Task requirements: Give back the lines word for word, starting with the first one and going on through the line with "Looking at the". Leave the pictures out.

Exercise input:
===============
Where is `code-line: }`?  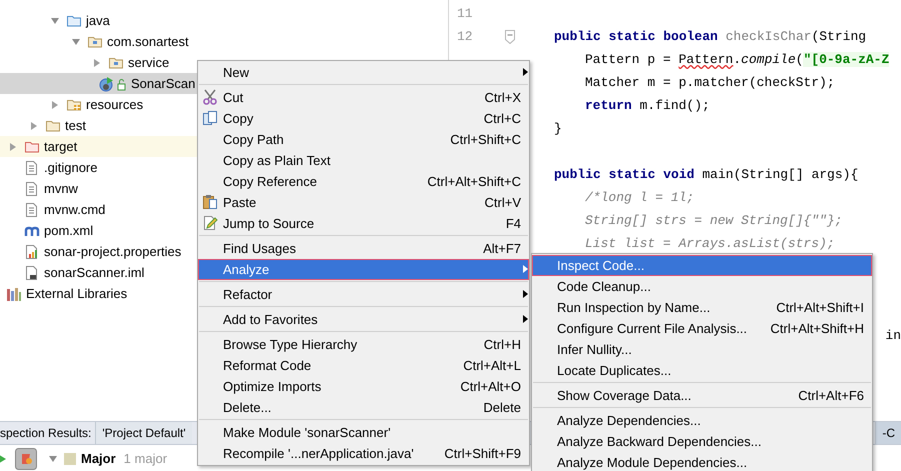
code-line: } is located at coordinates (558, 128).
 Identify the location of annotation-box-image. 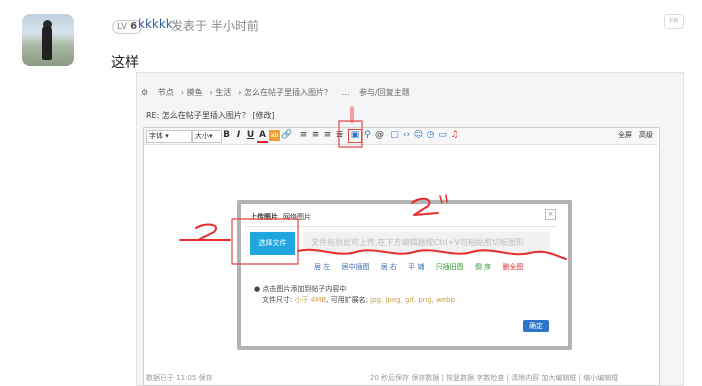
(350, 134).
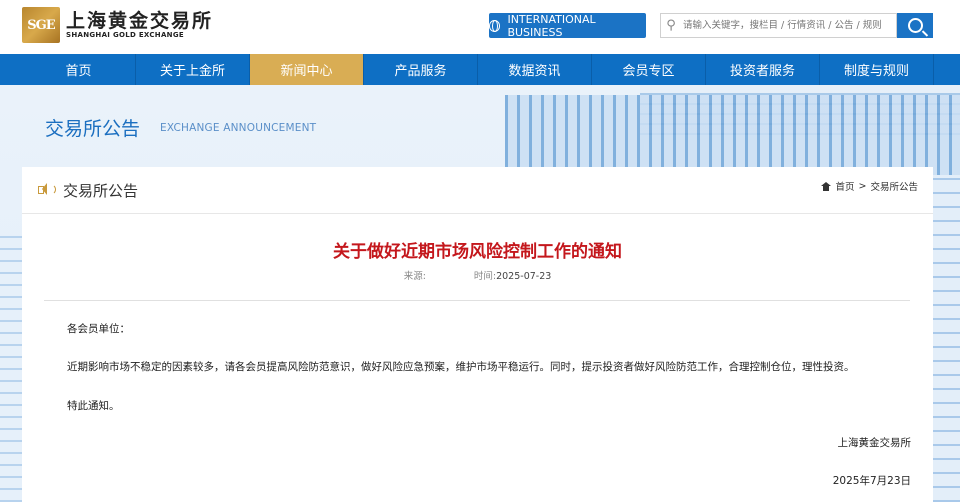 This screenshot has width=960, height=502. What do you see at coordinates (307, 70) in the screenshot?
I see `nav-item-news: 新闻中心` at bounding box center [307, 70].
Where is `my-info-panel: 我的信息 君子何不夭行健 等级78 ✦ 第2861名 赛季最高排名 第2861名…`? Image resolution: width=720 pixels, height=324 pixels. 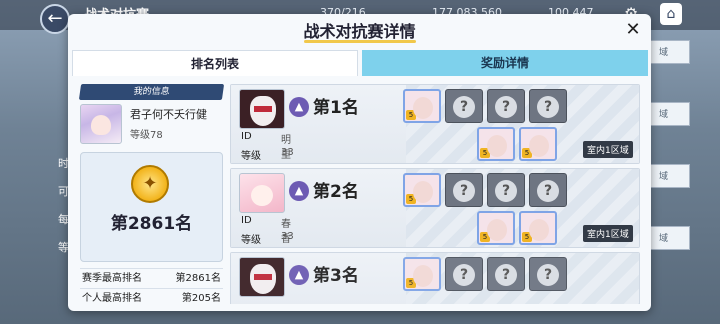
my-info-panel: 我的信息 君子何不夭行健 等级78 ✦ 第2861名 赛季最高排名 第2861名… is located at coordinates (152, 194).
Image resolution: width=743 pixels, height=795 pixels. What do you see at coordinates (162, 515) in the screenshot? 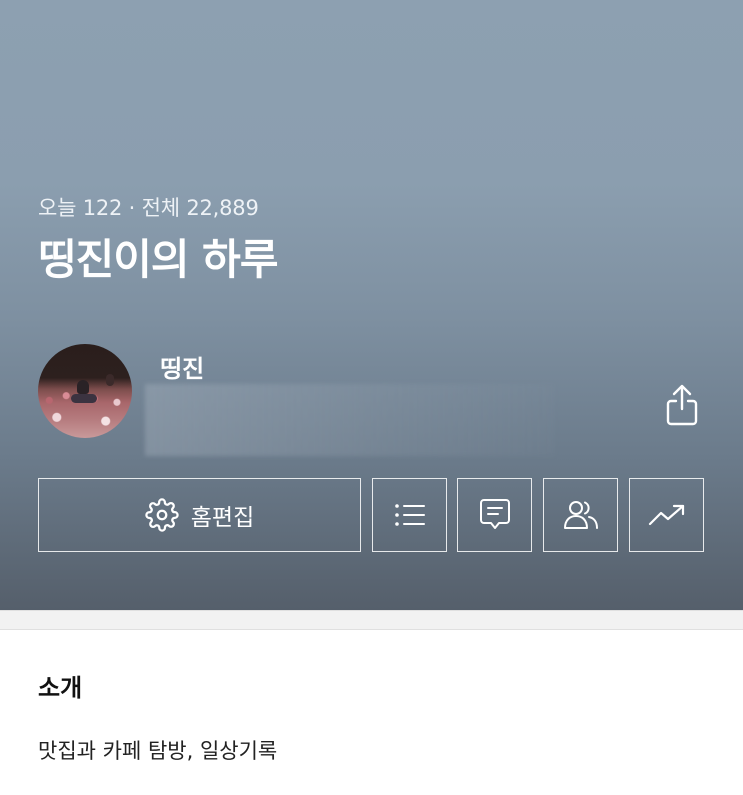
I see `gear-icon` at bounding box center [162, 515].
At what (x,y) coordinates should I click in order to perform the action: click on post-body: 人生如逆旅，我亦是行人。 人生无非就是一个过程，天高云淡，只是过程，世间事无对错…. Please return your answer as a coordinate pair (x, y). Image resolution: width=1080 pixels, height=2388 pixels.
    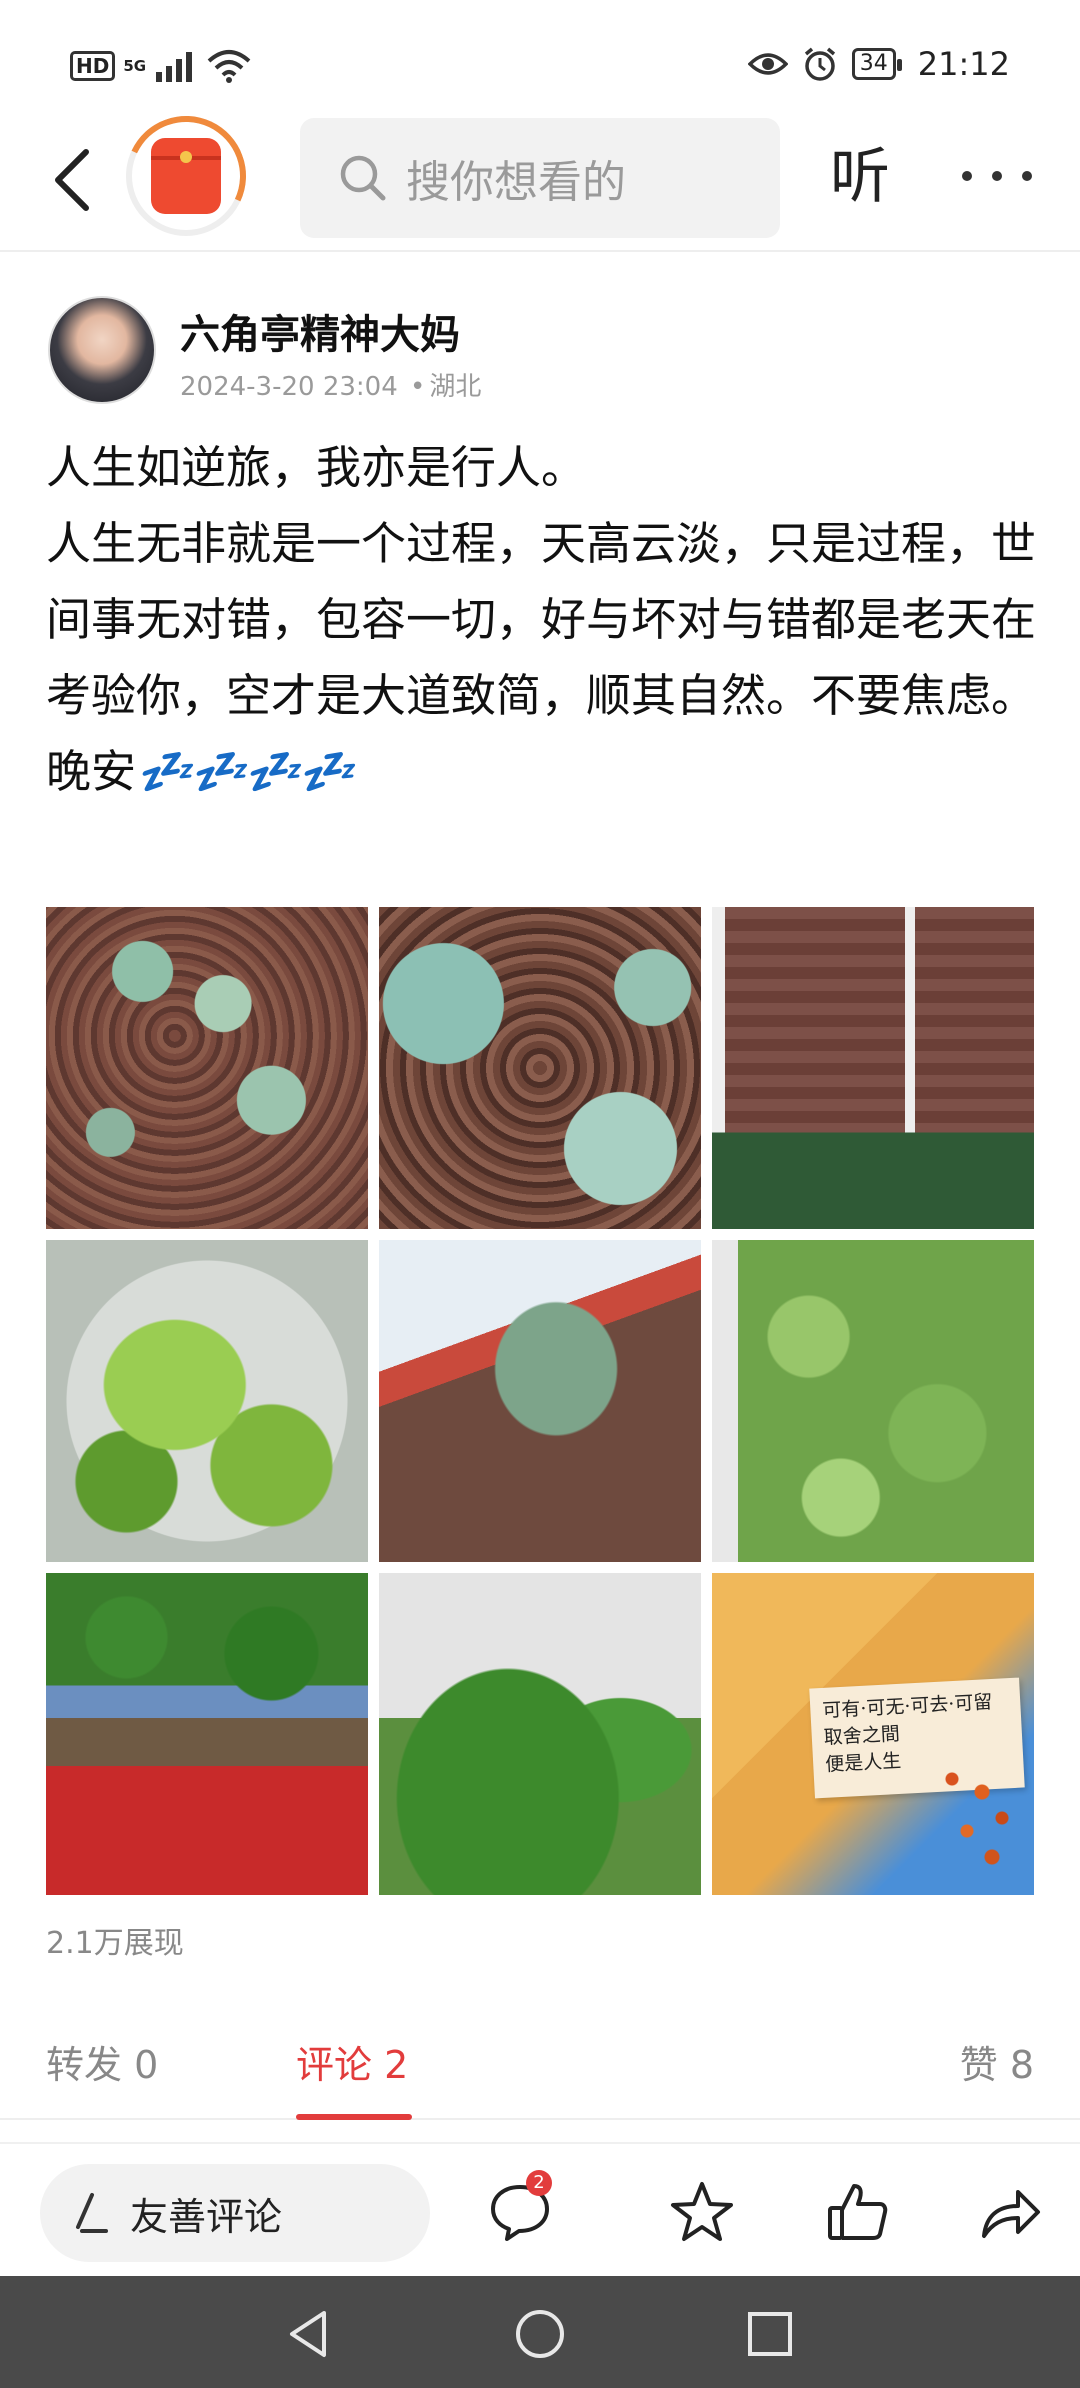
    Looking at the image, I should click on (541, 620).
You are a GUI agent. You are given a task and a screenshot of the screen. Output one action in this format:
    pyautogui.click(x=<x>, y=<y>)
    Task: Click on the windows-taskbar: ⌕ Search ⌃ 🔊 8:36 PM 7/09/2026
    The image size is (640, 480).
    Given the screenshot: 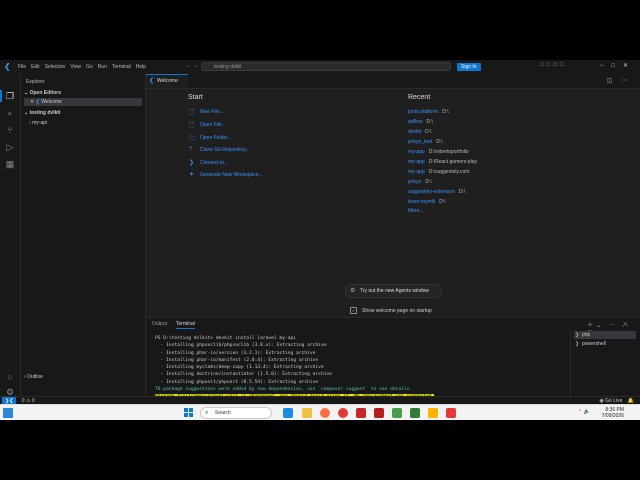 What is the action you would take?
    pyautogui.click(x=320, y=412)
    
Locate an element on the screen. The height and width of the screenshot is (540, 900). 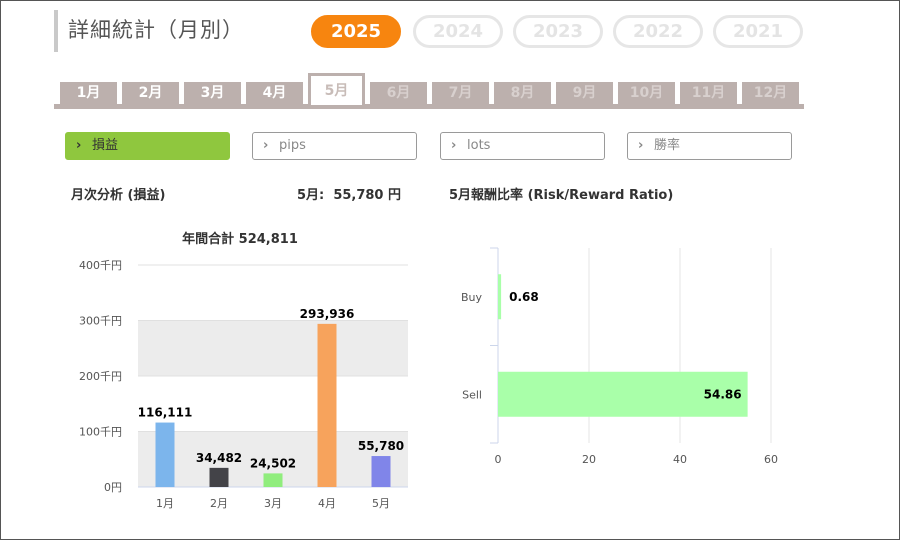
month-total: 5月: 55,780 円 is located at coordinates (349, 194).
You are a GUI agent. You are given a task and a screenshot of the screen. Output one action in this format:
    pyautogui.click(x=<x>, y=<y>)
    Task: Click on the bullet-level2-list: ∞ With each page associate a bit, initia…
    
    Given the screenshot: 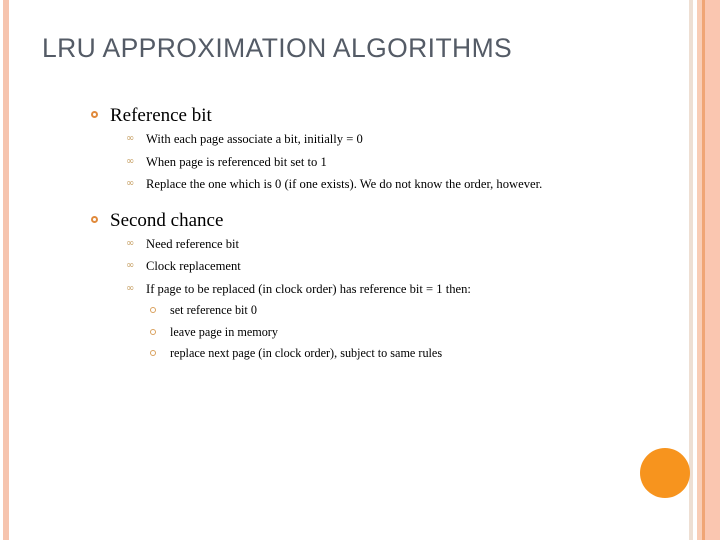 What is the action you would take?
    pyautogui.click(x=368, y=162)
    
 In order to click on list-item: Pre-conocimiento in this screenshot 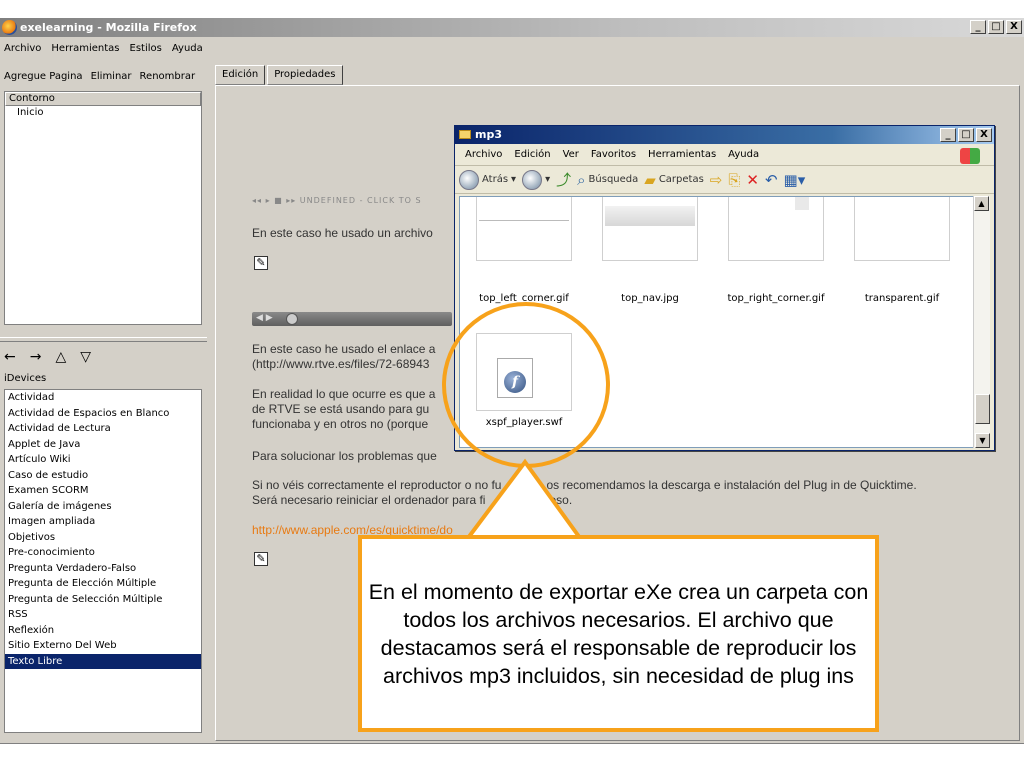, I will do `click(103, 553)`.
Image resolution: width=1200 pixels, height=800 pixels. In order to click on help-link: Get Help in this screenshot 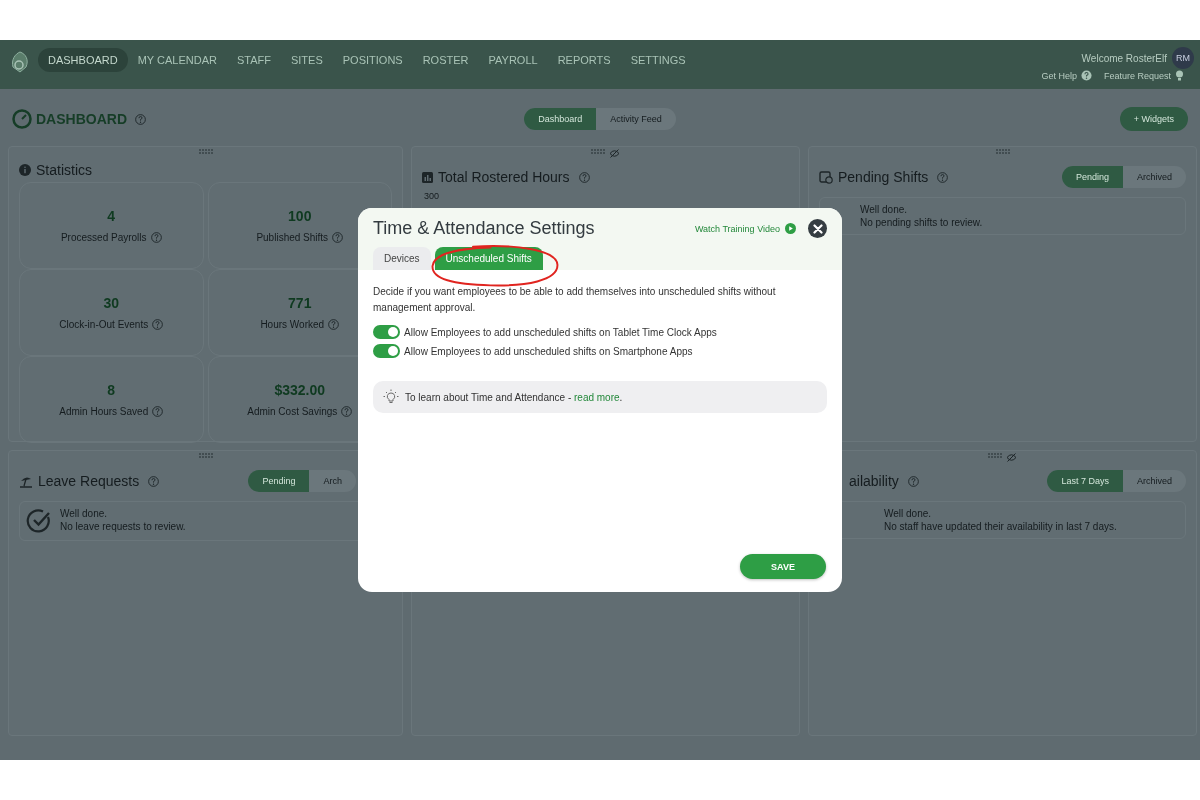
===============
Result of this task:
Where is `code-line: }`?  
code-line: } is located at coordinates (558, 128).
 Identify the location of annotation-box-image. 
(350, 134).
 This screenshot has width=960, height=502. What do you see at coordinates (307, 70) in the screenshot?
I see `nav-item-news: 新闻中心` at bounding box center [307, 70].
Where is `my-info-panel: 我的信息 君子何不夭行健 等级78 ✦ 第2861名 赛季最高排名 第2861名…`? Image resolution: width=720 pixels, height=324 pixels. 
my-info-panel: 我的信息 君子何不夭行健 等级78 ✦ 第2861名 赛季最高排名 第2861名… is located at coordinates (152, 194).
Image resolution: width=743 pixels, height=795 pixels. What do you see at coordinates (162, 515) in the screenshot? 
I see `gear-icon` at bounding box center [162, 515].
At what (x,y) coordinates should I click in order to perform the action: click on post-body: 人生如逆旅，我亦是行人。 人生无非就是一个过程，天高云淡，只是过程，世间事无对错…. Please return your answer as a coordinate pair (x, y). Image resolution: width=1080 pixels, height=2388 pixels.
    Looking at the image, I should click on (541, 620).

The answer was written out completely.